Segment Open
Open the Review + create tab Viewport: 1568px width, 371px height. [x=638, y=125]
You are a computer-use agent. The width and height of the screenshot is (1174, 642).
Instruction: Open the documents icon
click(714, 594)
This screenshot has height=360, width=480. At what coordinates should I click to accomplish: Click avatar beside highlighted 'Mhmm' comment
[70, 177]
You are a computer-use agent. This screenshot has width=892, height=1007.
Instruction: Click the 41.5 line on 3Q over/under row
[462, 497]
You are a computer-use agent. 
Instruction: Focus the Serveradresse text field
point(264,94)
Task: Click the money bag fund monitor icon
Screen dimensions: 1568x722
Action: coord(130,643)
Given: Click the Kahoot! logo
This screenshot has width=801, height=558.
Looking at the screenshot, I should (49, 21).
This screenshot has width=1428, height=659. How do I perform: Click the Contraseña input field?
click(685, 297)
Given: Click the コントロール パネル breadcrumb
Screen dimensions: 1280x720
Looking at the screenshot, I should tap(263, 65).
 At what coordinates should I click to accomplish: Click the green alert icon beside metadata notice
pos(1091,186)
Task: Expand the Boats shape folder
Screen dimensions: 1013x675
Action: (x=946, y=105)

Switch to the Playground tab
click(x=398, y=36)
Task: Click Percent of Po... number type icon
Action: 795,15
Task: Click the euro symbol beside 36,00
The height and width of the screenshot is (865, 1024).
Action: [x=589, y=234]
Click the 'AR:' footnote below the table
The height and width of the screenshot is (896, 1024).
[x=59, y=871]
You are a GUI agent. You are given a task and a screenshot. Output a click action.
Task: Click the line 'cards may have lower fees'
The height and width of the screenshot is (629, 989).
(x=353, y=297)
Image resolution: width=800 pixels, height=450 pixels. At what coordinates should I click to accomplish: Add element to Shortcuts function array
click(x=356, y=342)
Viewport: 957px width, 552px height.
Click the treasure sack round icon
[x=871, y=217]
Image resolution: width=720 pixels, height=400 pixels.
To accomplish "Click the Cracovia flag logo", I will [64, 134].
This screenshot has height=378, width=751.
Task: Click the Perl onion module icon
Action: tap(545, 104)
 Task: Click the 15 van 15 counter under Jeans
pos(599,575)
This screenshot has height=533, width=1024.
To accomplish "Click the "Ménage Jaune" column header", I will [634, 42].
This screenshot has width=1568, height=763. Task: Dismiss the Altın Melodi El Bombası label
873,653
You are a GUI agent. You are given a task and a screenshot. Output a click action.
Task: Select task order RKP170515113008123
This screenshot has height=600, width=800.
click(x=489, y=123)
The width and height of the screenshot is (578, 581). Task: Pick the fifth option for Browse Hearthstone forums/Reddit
Segment Closed
- [Problem details]: In the listing above, find each line where "Viewport" occurs and copy it.

- [Output for this exercise]:
Open the Review + create tab Viewport: 1568px width, 371px height. [x=638, y=125]
Viewport: 957px width, 552px height.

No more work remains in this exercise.